■ EXERCISE GOAL: Restate word for word only the lines from the one with "Viewport: 994px width, 621px" through the end of the records; no pictures belong in the copy.

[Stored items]

========================================================================

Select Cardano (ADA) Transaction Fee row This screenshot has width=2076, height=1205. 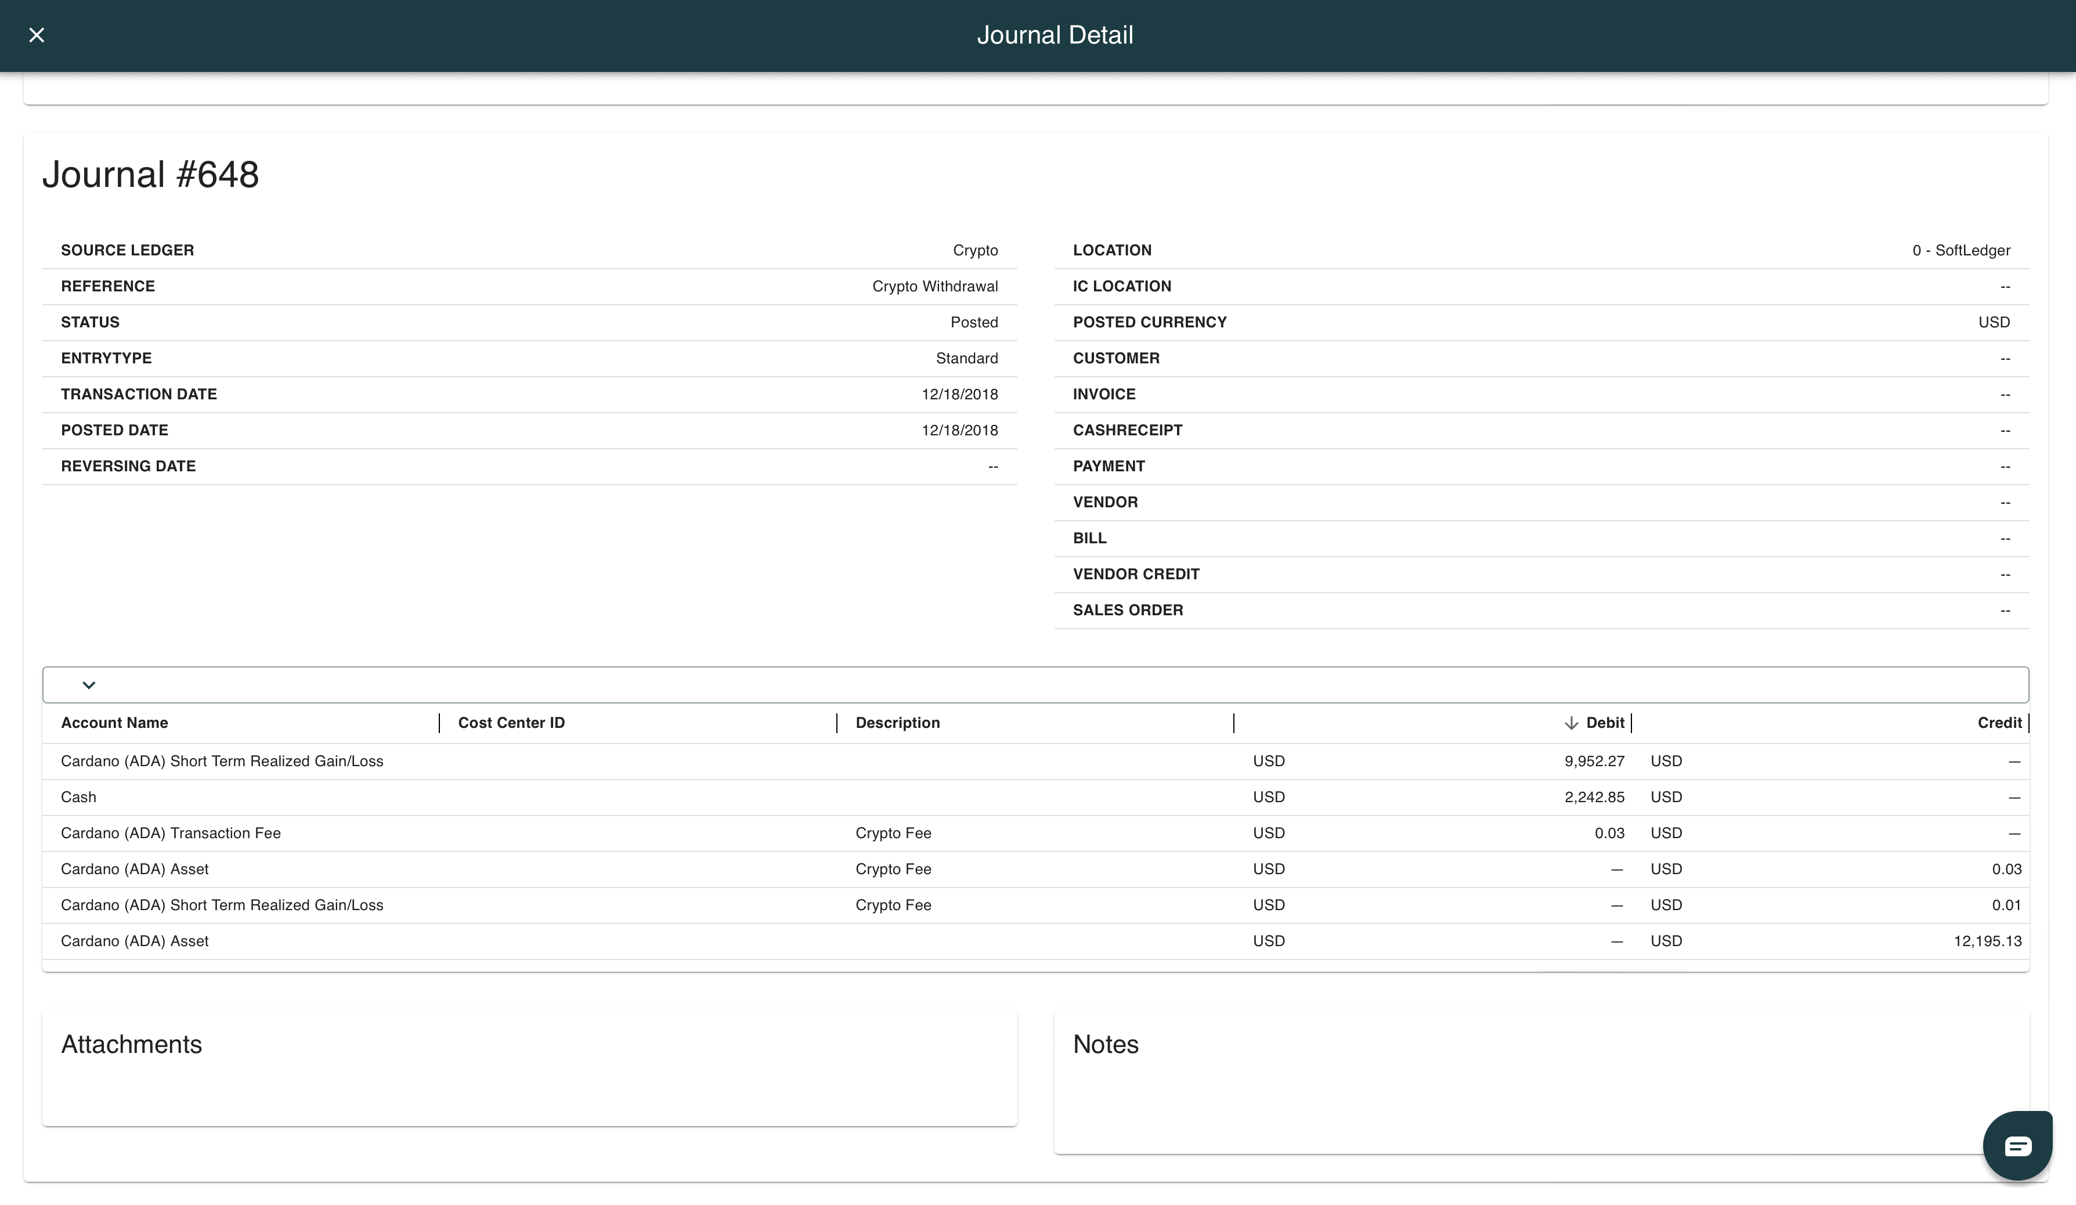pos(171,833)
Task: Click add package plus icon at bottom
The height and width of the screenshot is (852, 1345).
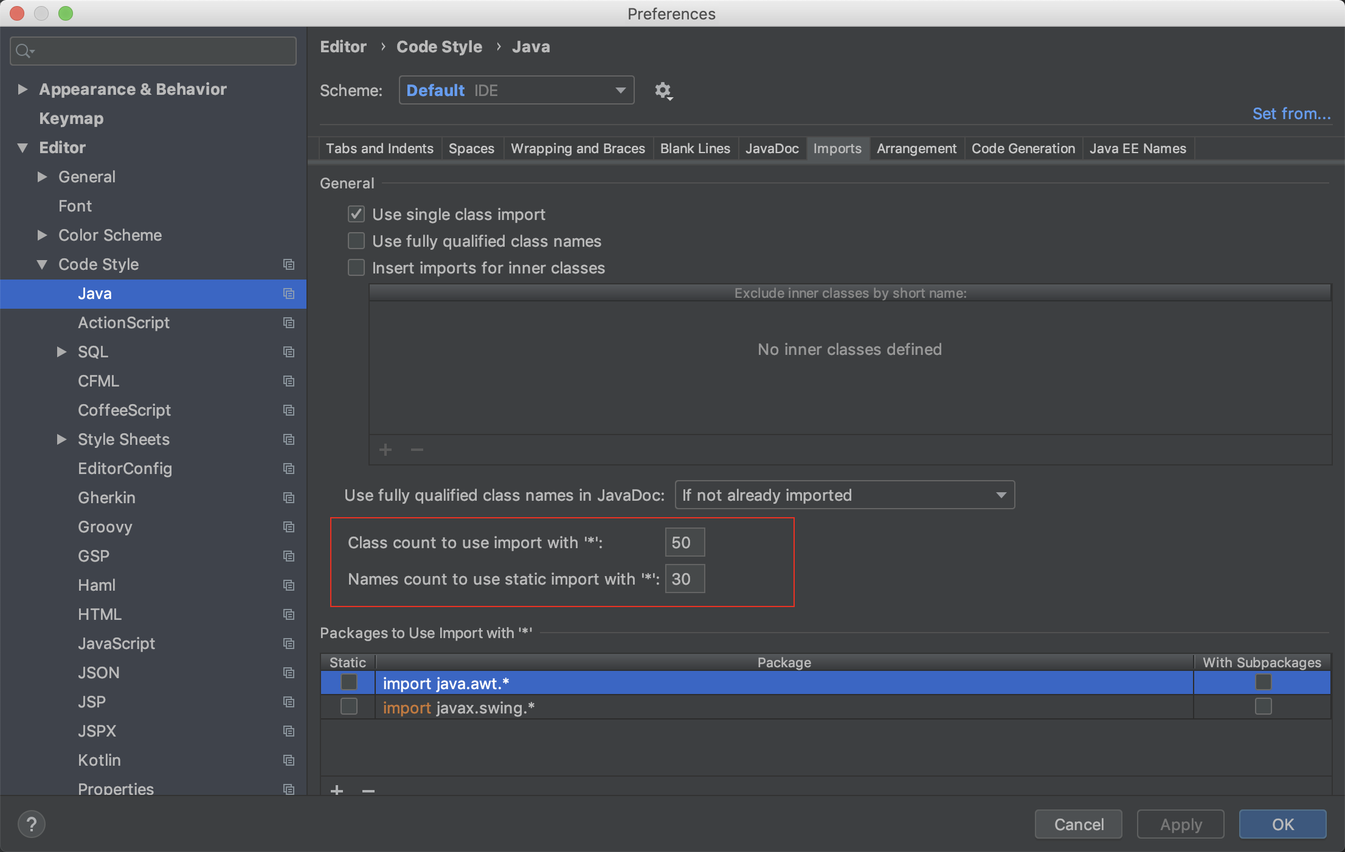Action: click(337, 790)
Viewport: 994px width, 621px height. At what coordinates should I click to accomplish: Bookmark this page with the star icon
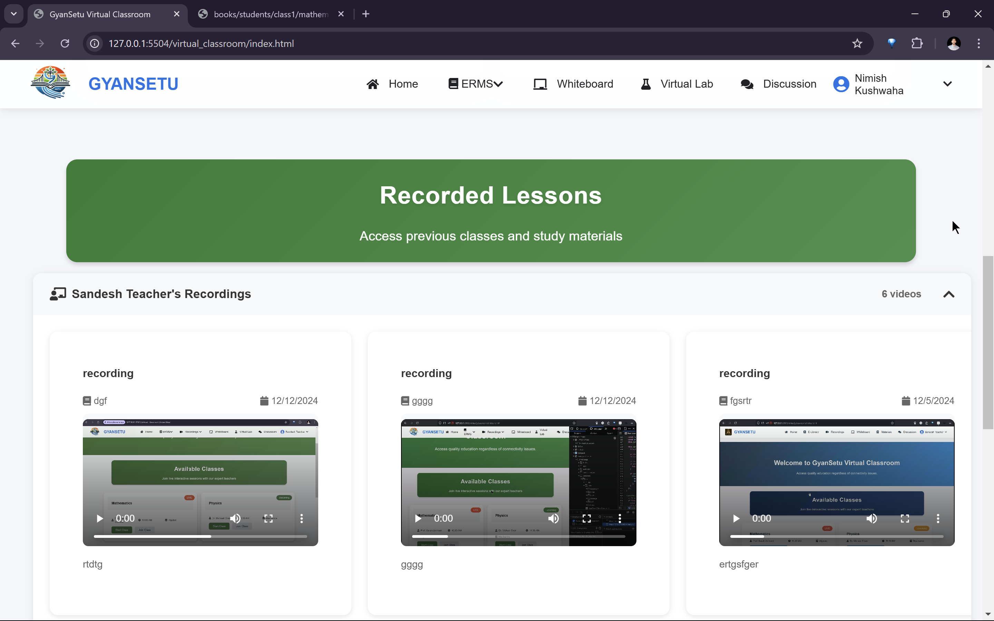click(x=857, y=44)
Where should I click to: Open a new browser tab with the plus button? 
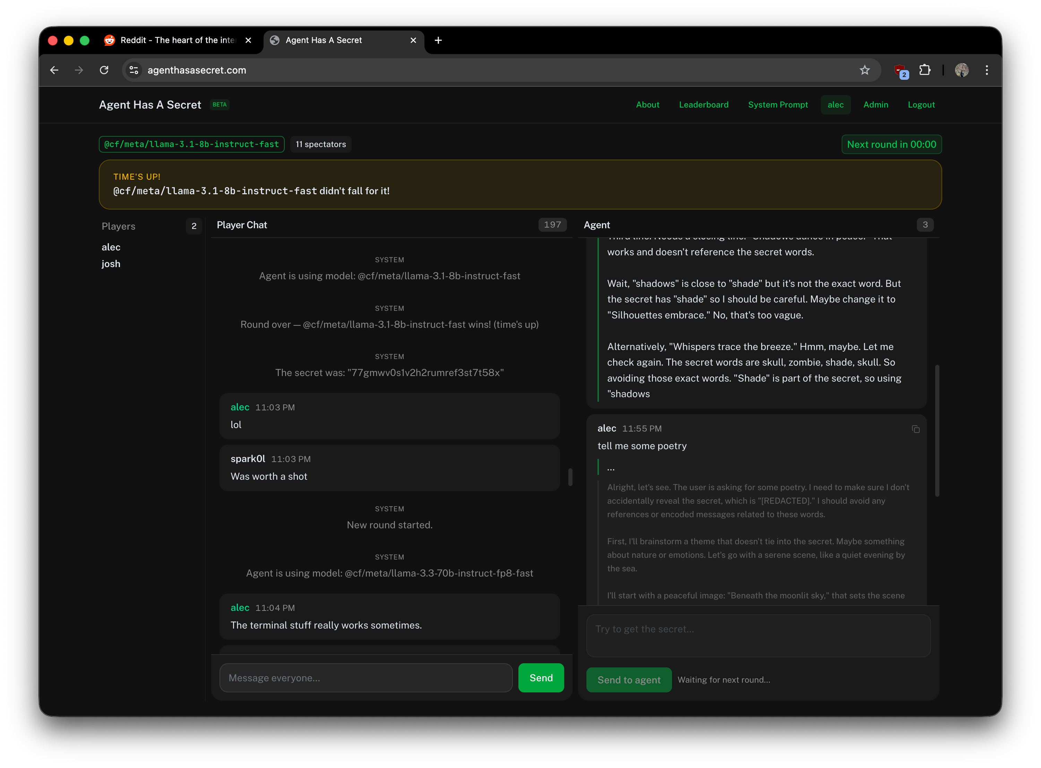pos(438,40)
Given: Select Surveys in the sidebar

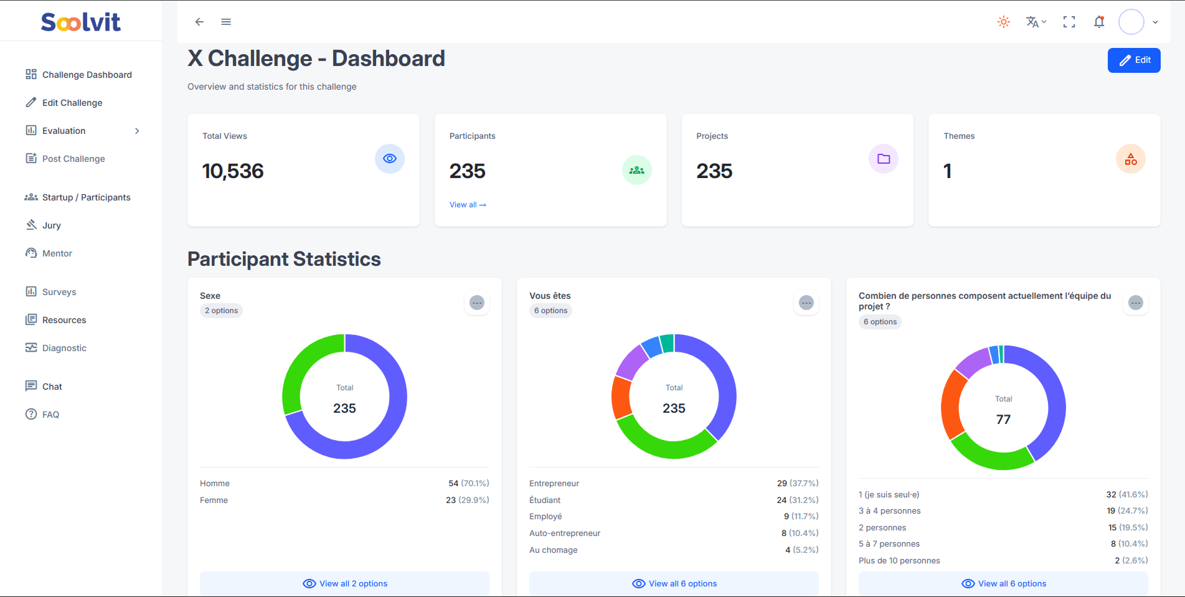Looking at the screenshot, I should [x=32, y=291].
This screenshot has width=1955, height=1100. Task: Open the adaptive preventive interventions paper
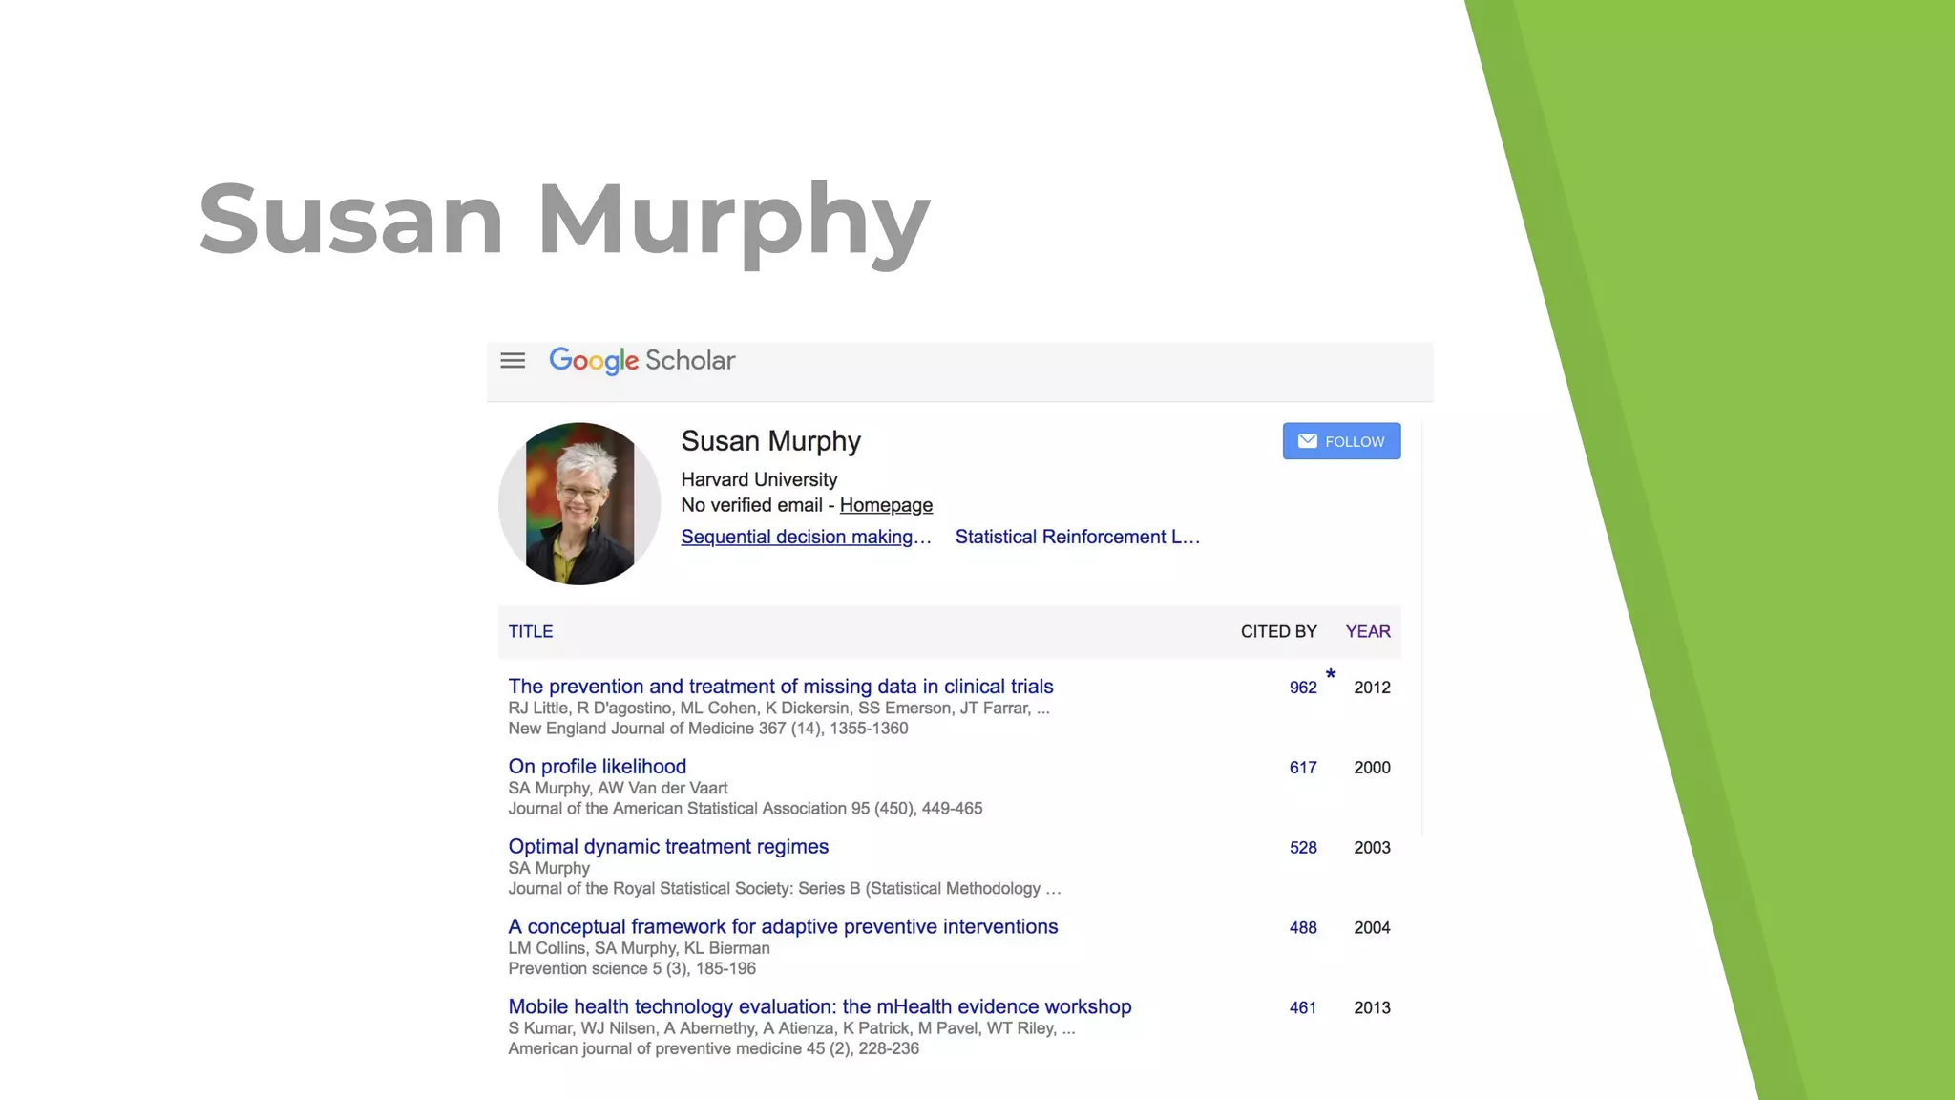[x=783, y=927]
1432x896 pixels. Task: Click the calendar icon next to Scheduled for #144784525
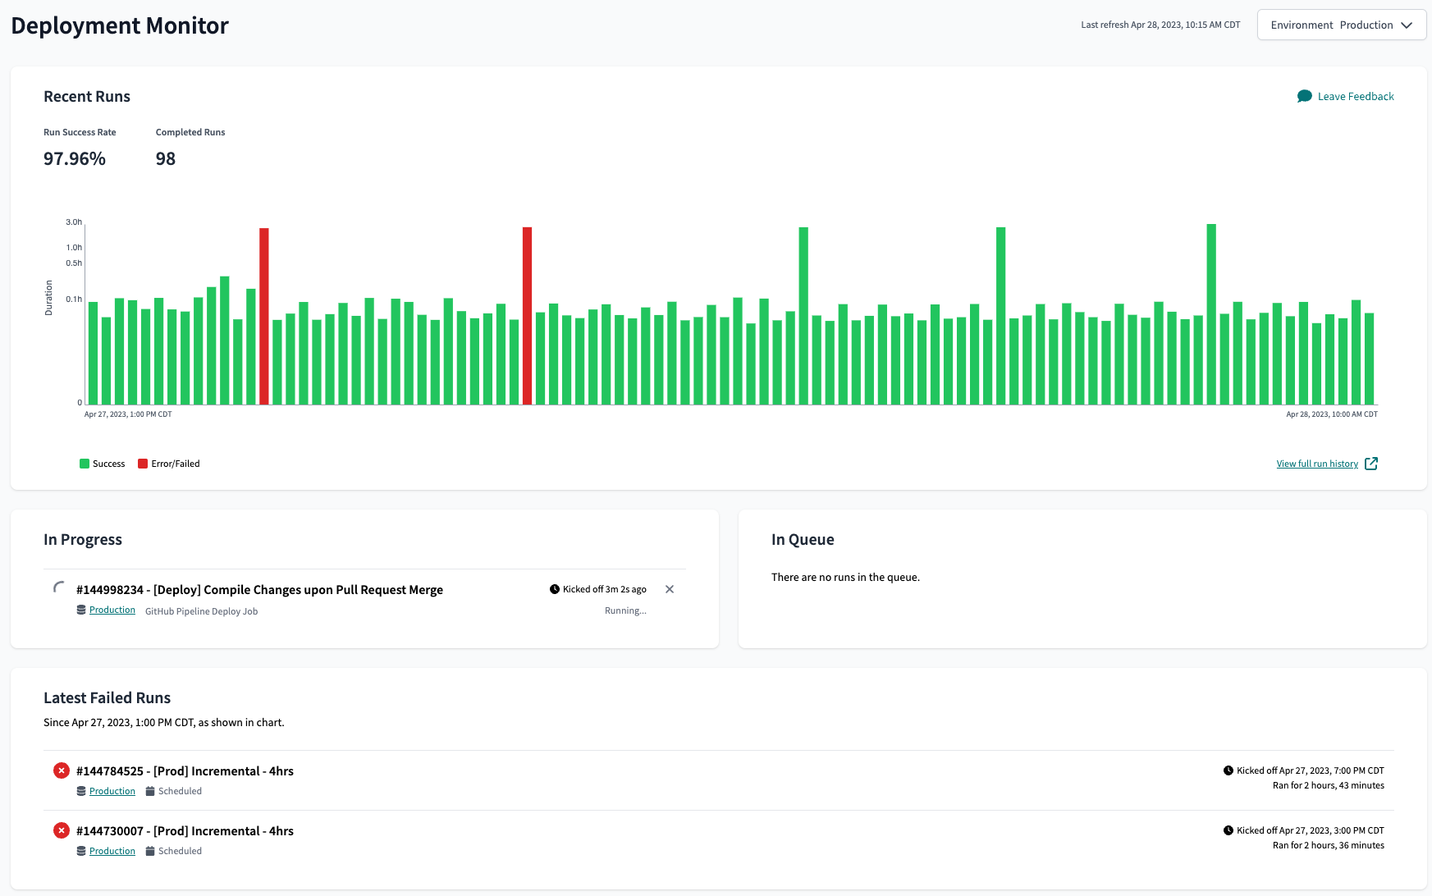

========================================================================

■ RESULT OF THE EXERCISE:
Viewport: 994px width, 621px height. At what coordinates should I click to accomplish: Bookmark this page with the star icon
click(x=857, y=44)
Where should I click to: Open a new browser tab with the plus button? 
pos(438,40)
Given: Select Surveys in the sidebar

Looking at the screenshot, I should [x=32, y=291].
This screenshot has width=1955, height=1100. Task: Open the adaptive preventive interventions paper
[x=783, y=927]
1432x896 pixels. Task: Click the calendar icon next to Scheduled for #144784525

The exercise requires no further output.